Weltoffenes Deutschland oder Bastion des Abendlandes? Regierungsbildung oder Konterrevolution? Rachefeldzug oder politische Kooperation? Worum geht es derzeit eigentlich in Berlin?
Wenn Alexander Dobrindt lieber mit Viktor Orban, Sebastian Kurz und Heinz Strache eine konservative Kulturrevolution in Szene setzen will, warum schützt die SPD dann nicht ihre ideologischen Außengrenzen, bricht die Sondierungen mit der Union ab und schiebt insbesondere Angela Merkel vor diesen Knoten?
Hinter den Sirenengesängen von einer „stabilen Regierung“, die CDU-Politiker in diesen Tagen anstimmen, verbirgt sich eine ziemlich durchsichtige Umarmungsstrategie. Die gute alte Tante SPD soll mit dem Euphemismus „staatspolitische Verantwortung“ stillgestellt werden. Derweil Herr Dobrindt seine „konservative Revolution der Bürger“ vorbereitet. Und die letzten Rentner der gefährlichen 68-er-Fraktion aus der „sozialistischen Mottenkiste“ entsorgt.
Fraglich, ob die harmlose, verzagte Truppe diese Mühe wert ist. Das Ende des Spiels ist für die Genoss*innen freilich absehbar. Nach spätestens zwei Jahren dürfte ein mutmaßlicher Vizekanzler Martin Schulz wie eine Mischung aus Reichspräsident Friedrich Ebert und Reichskanzler Hermann Müller aussehen: Ausgelaugt, zermürbt, als „ehrloser Geselle“, „Vaterlandsverräter“ und „Verzichtspolitiker“ geschmäht.
Alexander Dobrindt ist uns bislang nicht als Intellektueller aufgefallen. Schwer zu sagen, was er mit der bedeutungsvollen Tautologie „konservative Bürgerlichkeit“ wirklich meint. Warum die nun zur „Revolution“ rufen soll. Wo doch schon die der 68-er so viel Schaden angerichtet hat. Und ob er sie von der „konservativen Revolution“ eines Armin Mohler unterscheiden kann, der den Zusammenschluss von enttäuschten Liberalen und Sozialisten als Vorstufe des Faschismus sah.
Derart pathetische Fanale aus der Feder von hornbrillenbewehrten Berufspolitikern haben meist auch etwas Belustigendes. Bekanntlich endete ein ähnlicher Versuch der Trendwende, Altkanzler Helmut Kohls „geistig-moralische Wende“ von 1980, als ziemlich unrühmlicher Spendenskandal.
Wir könnten also gelassen sein. Freilich – ganz ausdrücklich ohne den einen mit dem anderen vergleichen zu wollen – auch Adolf Hitler wurde anfangs intellektuell nicht für voll genommen. Auch er hat sich sein „Mein Kampf“ in den analogen Mustöpfen der völkischen Wahnideen zusammengekübelt. Bis er die Honoratioren konservativer Bürgerlichkeit, die ihn und seine Revolution „einbinden“ sollten, hinwegfegte.

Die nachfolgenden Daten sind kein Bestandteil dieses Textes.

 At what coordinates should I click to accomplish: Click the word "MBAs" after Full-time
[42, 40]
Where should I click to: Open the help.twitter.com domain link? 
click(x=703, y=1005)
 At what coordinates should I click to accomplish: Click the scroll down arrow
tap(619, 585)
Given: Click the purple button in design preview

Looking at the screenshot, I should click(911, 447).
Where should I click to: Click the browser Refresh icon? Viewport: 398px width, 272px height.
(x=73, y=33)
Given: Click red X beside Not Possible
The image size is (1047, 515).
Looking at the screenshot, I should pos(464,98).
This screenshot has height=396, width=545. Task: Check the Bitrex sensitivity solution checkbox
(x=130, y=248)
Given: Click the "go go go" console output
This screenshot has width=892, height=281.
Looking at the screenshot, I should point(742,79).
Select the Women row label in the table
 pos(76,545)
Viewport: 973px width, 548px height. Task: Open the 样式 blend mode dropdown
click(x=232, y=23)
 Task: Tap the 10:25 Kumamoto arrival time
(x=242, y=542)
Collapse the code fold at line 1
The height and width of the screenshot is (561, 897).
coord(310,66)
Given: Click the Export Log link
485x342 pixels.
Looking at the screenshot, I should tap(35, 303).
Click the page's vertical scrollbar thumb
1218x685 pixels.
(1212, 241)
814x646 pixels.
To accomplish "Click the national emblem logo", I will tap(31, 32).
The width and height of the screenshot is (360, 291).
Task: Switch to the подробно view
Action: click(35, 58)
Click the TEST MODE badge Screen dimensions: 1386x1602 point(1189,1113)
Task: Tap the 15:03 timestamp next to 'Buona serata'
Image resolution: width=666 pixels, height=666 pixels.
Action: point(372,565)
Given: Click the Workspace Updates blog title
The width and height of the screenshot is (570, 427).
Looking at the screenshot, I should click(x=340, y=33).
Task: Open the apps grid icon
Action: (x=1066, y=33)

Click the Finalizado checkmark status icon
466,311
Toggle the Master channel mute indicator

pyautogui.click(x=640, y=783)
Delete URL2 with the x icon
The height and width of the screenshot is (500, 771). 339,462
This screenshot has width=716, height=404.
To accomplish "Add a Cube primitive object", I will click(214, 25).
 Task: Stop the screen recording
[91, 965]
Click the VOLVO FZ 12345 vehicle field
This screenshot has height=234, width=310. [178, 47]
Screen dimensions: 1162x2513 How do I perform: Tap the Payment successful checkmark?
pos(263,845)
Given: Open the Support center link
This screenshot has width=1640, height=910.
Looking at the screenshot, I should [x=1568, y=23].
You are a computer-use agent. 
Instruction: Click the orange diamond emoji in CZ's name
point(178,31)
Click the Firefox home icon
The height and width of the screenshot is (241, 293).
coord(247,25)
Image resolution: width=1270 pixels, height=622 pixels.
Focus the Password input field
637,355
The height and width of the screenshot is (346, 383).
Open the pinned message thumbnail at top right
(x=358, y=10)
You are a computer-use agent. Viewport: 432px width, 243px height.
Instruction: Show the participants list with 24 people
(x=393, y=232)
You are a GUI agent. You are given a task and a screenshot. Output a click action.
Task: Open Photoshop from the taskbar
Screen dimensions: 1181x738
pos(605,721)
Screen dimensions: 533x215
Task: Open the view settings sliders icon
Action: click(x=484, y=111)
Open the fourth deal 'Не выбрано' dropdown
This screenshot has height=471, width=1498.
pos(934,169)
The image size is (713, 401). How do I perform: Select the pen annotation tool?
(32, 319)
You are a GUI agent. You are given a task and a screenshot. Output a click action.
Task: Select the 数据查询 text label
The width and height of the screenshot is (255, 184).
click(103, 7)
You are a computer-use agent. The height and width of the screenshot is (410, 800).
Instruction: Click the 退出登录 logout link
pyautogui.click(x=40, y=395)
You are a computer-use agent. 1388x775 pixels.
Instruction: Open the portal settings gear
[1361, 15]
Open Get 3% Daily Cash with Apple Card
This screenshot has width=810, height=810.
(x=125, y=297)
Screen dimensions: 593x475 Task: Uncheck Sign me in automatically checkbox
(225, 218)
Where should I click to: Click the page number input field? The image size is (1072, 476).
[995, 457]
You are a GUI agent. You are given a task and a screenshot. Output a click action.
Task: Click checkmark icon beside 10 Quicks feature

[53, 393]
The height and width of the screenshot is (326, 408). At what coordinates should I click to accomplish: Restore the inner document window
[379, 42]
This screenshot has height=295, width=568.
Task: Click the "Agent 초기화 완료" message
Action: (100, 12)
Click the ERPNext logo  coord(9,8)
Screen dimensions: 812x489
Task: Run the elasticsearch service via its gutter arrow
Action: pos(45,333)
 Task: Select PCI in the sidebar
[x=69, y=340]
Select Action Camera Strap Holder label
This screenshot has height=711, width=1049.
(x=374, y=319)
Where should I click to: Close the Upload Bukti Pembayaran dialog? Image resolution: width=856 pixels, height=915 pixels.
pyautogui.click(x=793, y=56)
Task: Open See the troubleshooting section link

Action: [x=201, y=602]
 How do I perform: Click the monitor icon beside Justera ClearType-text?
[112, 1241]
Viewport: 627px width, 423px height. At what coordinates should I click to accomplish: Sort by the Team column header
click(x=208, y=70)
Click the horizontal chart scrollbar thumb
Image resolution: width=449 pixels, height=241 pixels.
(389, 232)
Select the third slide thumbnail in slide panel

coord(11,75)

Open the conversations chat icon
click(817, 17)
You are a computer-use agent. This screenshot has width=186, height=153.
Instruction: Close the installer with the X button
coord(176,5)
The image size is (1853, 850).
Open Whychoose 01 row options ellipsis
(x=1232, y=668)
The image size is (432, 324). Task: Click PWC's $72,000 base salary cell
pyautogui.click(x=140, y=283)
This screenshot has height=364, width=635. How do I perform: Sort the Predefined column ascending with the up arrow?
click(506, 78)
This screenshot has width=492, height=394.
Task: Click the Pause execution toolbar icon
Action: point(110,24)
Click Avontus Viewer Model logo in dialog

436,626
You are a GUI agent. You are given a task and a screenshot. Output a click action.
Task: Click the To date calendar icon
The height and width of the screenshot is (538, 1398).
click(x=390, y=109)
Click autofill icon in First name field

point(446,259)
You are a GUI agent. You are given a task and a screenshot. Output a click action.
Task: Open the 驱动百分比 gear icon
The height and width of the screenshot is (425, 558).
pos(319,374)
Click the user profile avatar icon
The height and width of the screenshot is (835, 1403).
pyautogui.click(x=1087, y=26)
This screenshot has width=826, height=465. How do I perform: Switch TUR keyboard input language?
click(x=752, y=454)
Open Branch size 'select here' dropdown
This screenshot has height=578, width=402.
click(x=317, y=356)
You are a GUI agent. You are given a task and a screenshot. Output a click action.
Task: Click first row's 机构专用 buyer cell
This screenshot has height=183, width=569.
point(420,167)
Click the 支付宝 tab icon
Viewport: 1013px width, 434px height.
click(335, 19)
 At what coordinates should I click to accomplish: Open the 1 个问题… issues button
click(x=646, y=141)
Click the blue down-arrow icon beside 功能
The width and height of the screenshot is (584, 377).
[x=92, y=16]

Mit seiner geborgten Rhetorik macht sich ausgerechnet der Ex-Minister für grenzüberschreitende Mobilität – gewollt oder ungewollt – zum Scharnier zwischen den Diskursen des klassischen Bürgertums und der Neuen Rechten. Die seit den späten 80-er Jahren darauf hinarbeitet, mit ihren Leitbegriffen die kulturelle Hegemonie im bürgerlichen Lager zu erlangen.
„Der Mensch beherrscht nicht mehr einen Raum als Territorium, weil er von überall kommt, also von nirgendwo“ ventilierte schon 1982 der französische Publizist Pierre Krebs, einer ihrer Vordenker, die neurechte Kampfansage an den heimatlosen Universalismus, „der Mensch gehört nicht mehr einem Ort, einer Herkunft, einer Geschichte und somit einer Kultur, einem Schicksal und einer Macht an“. Gegen die Ideologie der Gleichheit der Französischen Revolution und ihrer späten Nachfolger in der Frankfurter Schule oder den 68-ern setzte er das perfide „Grundrecht auf Verschiedenheit“.
Als Wegbereiterin einer Euro-Nationalen Front der starken Hand, der postmodern getarnten Xenophobie und der sozialen Hierarchie sollte sich die SPD aber zu schade sein. Wann, wenn nicht jetzt, wäre Ihre Stunde gekommen, sich als glasklare Alternative zur fahrlössig herbeigeredeten Kernschmelze rechts aufzubauen? Mit einer großen Koalition der Heimatapostel von Dobrindt bis Gabriel dürfte das kaum gelingen.
Mit dem „Bollwerk der Demokratie“, das Martin Schulz an dem denkwürdigen Wahlabend im vergangenen September versprach, schon eher.